[Brief A] Put this sentence from the housing newsletter into Spanish: "Despite those encouraging indicators, prices were down almost 11 percent area-wide compared to a year ago and brokers say there is persistent “hesitancy” in the market."
[Brief B]
Answer these from the housing newsletter:
(i) By about how much were pending sales up from a year ago?
(ii) Frank Wilson is a director of which group?
(iii) What city and state appear at the start of the October housing report?
[Brief C] In the housing newsletter, write out everything from "KIRKLAND, WA, November" down to "in the market.".

[Provided passage]
Bob’s Bugle Real Estate Newsletter November 2011

November 26, 2011

*Housing Activity During October Shows Mixed Results – Sales Up but Prices Down*

KIRKLAND, WA, November 3, 2011 – Befitting October and Halloween, last month’s housing activity had both tricks and treats. Northwest Multiple Listing Service members reported solid gains in pending sales (up almost 21 percent from a year ago), consistent demand in many price ranges, a shortage of homes in a few categories, and some resurgence of move-up buyers.

Despite those encouraging indicators, prices were down almost 11 percent area-wide compared to a year ago and brokers say there is persistent “hesitancy” in the market.

“All the pieces (for a recovery) exist — low interest rates, lots of choices, increasing loan availability as well as purchasing programs, yet as a whole the housing market has stalled in many places,” said Northwest MLS director Frank Wilson.

“What is holding back the housing market has little to do with houses,” Wilson stated, pointing to uncertainty in the stock market and volatile global economies, along with a more complicated, prolonged transaction process and lack of job creation.

[Record excerpts]

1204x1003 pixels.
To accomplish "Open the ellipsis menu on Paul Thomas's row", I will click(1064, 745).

---

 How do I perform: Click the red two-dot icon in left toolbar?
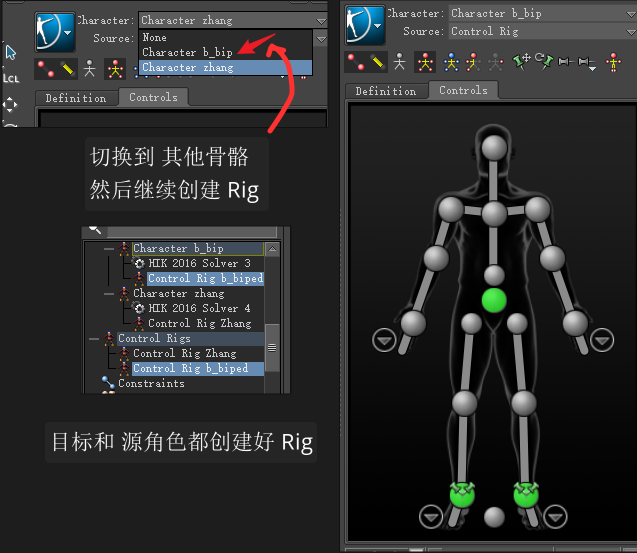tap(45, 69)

[Problem solution A] A pesar de esos indicadores alentadores, los precios bajaron casi un 11 por ciento en toda el área en comparación con hace un año, y los corredores dicen que hay una "vacilación" persistente en el mercado.

[Problem solution B]
(i) Almost 21 percent
(ii) Northwest MLS
(iii) Kirkland, WA

[Problem solution C]
KIRKLAND, WA, November 3, 2011 – Befitting October and Halloween, last month’s housing activity had both tricks and treats. Northwest Multiple Listing Service members reported solid gains in pending sales (up almost 21 percent from a year ago), consistent demand in many price ranges, a shortage of homes in a few categories, and some resurgence of move-up buyers.

Despite those encouraging indicators, prices were down almost 11 percent area-wide compared to a year ago and brokers say there is persistent “hesitancy” in the market.